DATA SHOWN below:

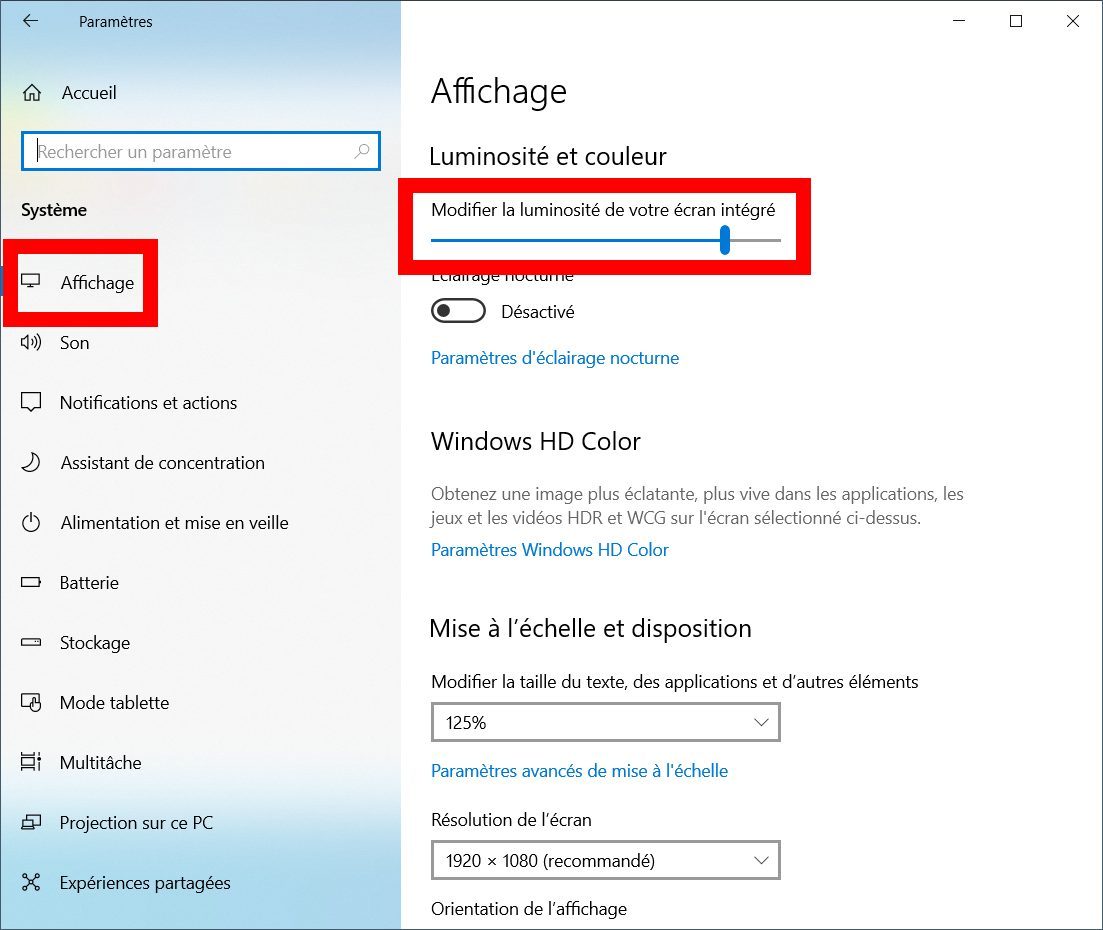
Task: Select the Son speaker icon
Action: [x=31, y=343]
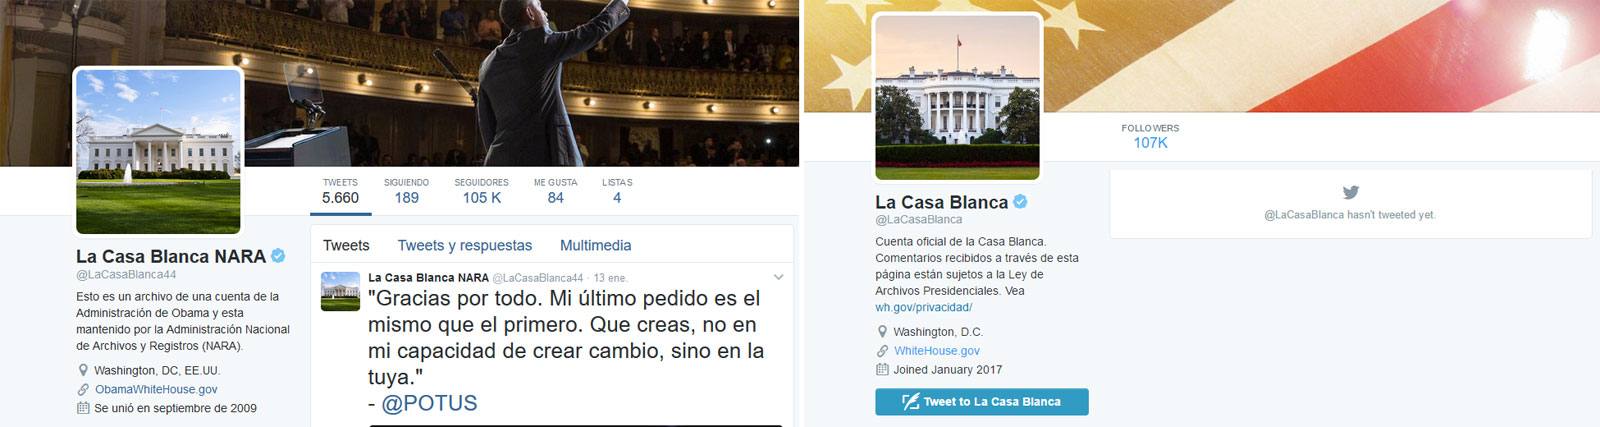
Task: Click the calendar icon next to Se unió en septiembre de 2009
Action: pyautogui.click(x=83, y=408)
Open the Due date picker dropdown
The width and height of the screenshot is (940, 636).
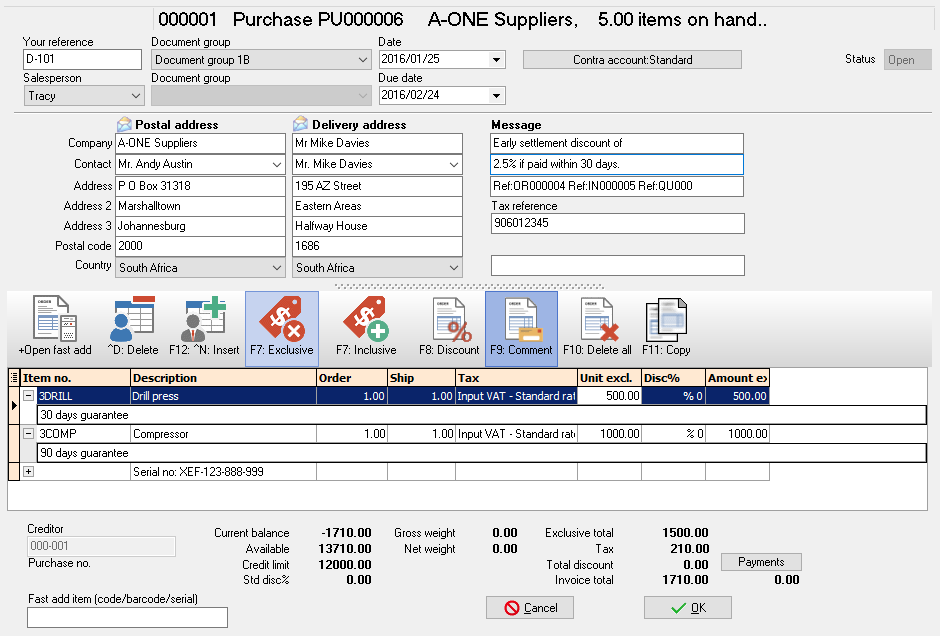point(496,96)

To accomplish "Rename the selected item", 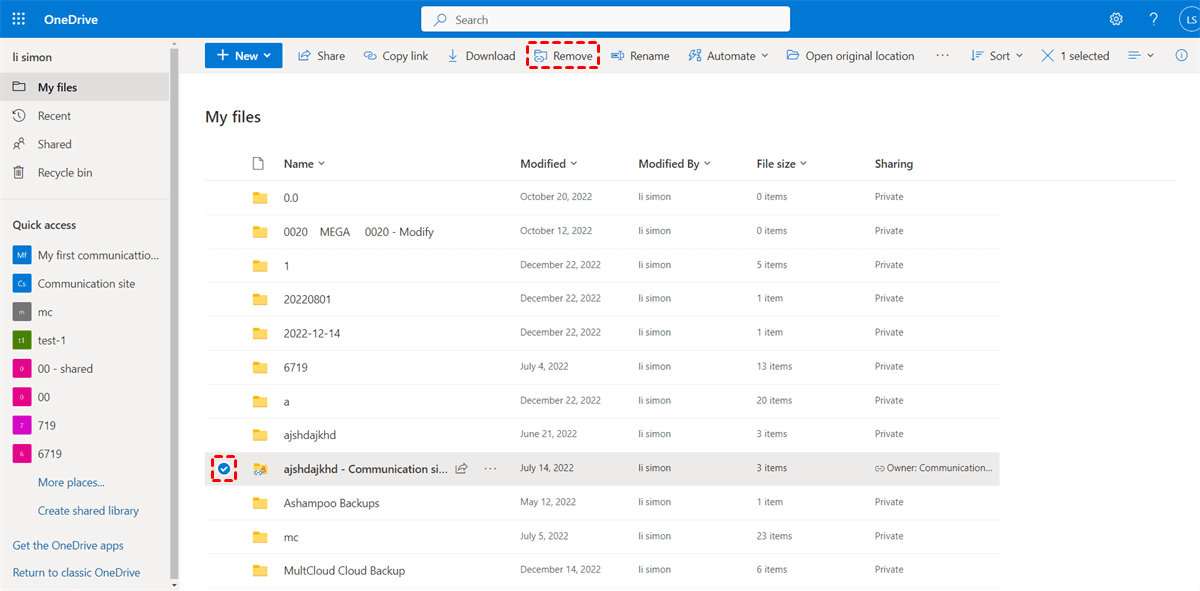I will pyautogui.click(x=640, y=55).
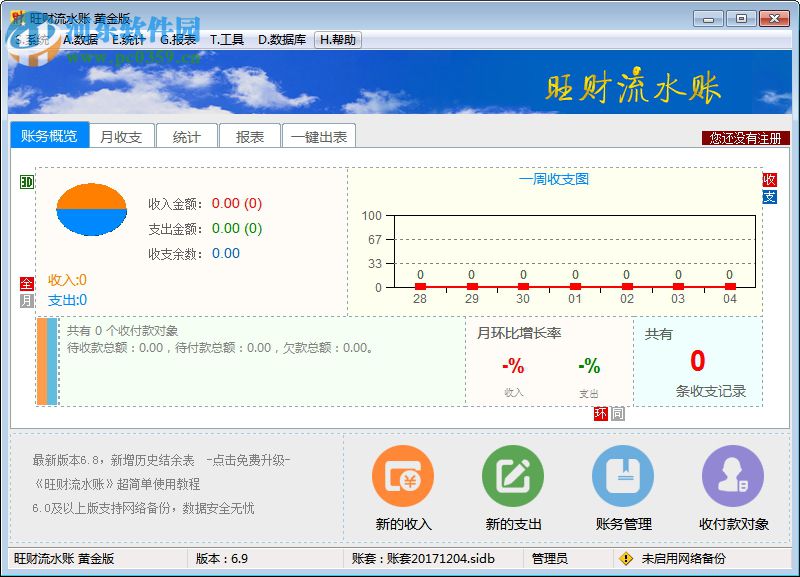Viewport: 800px width, 577px height.
Task: Open the T.工具 menu
Action: click(x=225, y=40)
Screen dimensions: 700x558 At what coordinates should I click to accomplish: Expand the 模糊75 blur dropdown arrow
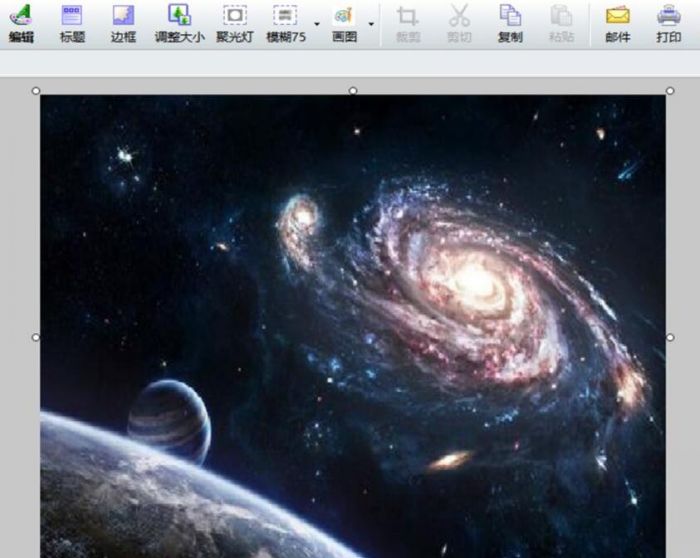(x=317, y=23)
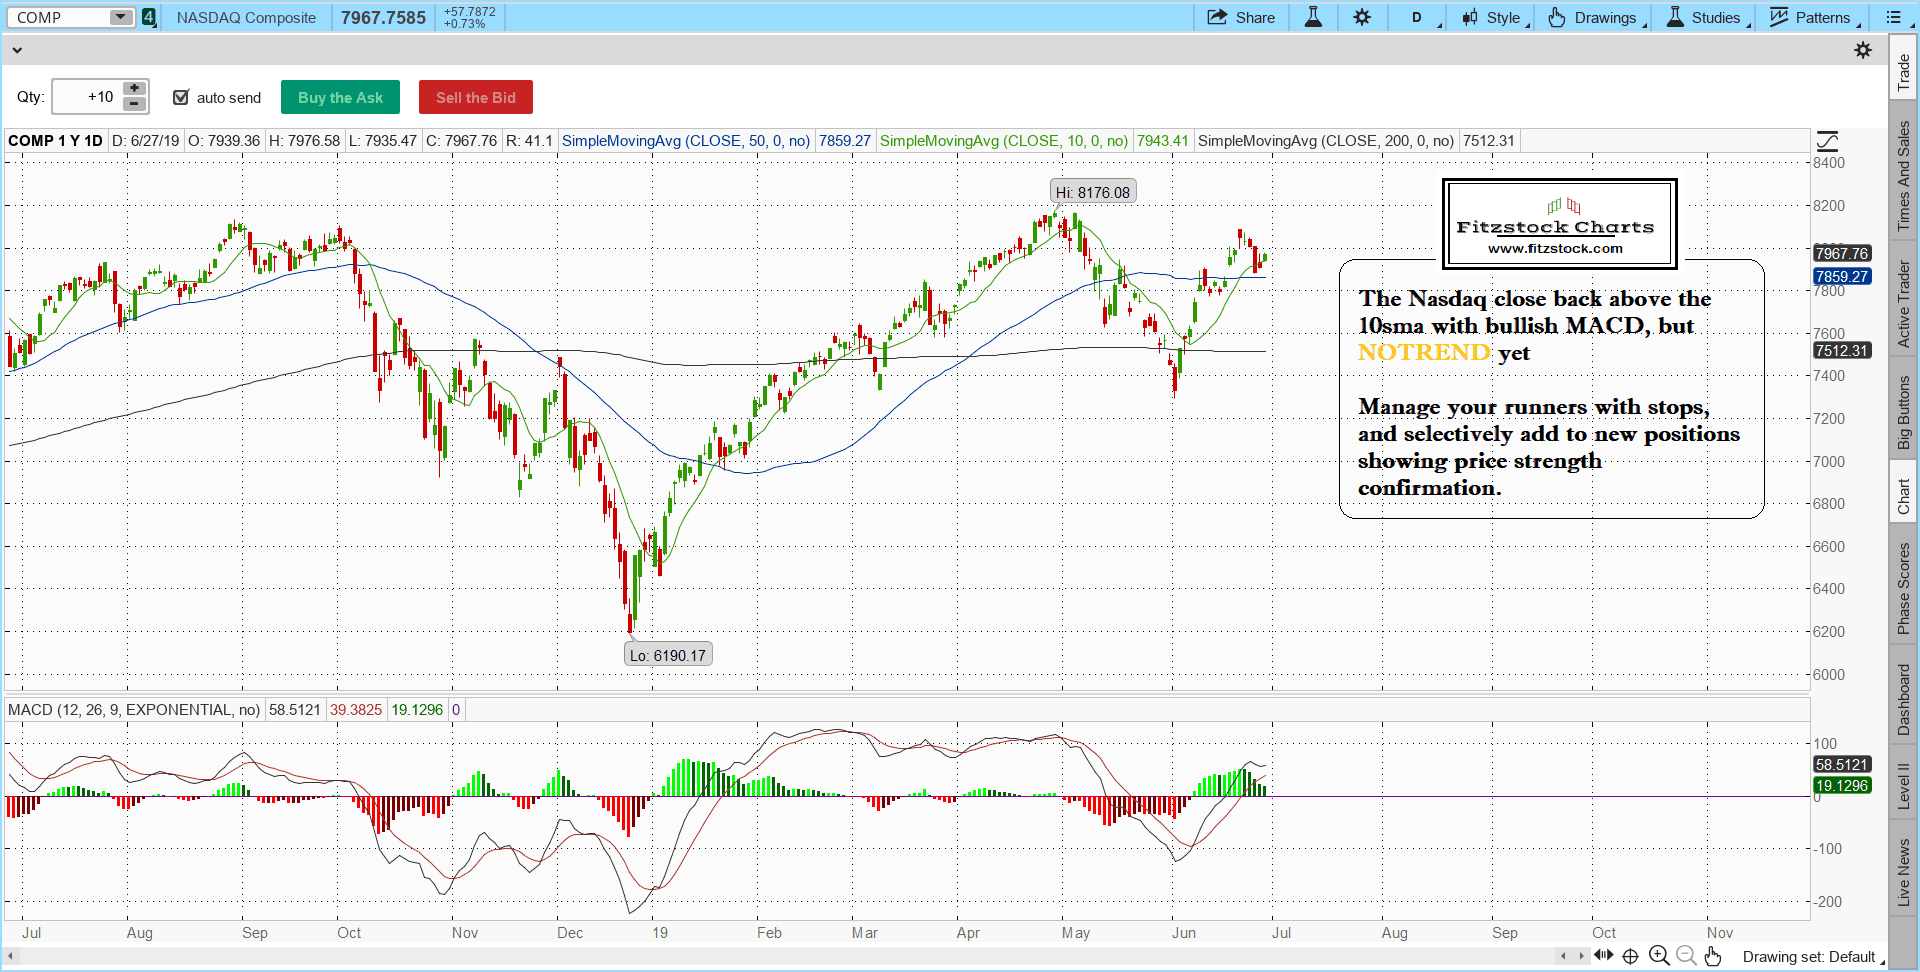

End of DATA SHOWN.

* _TASK TO CARRY OUT_
Nothing but the lines from the line containing "Screen dimensions: 700x558" through the last line of the records above should be written out, exactly and without the pictures.

* _REPLY_
Screen dimensions: 700x558 At what coordinates should I click to accomplish: Expand the 模糊75 blur dropdown arrow
(x=317, y=23)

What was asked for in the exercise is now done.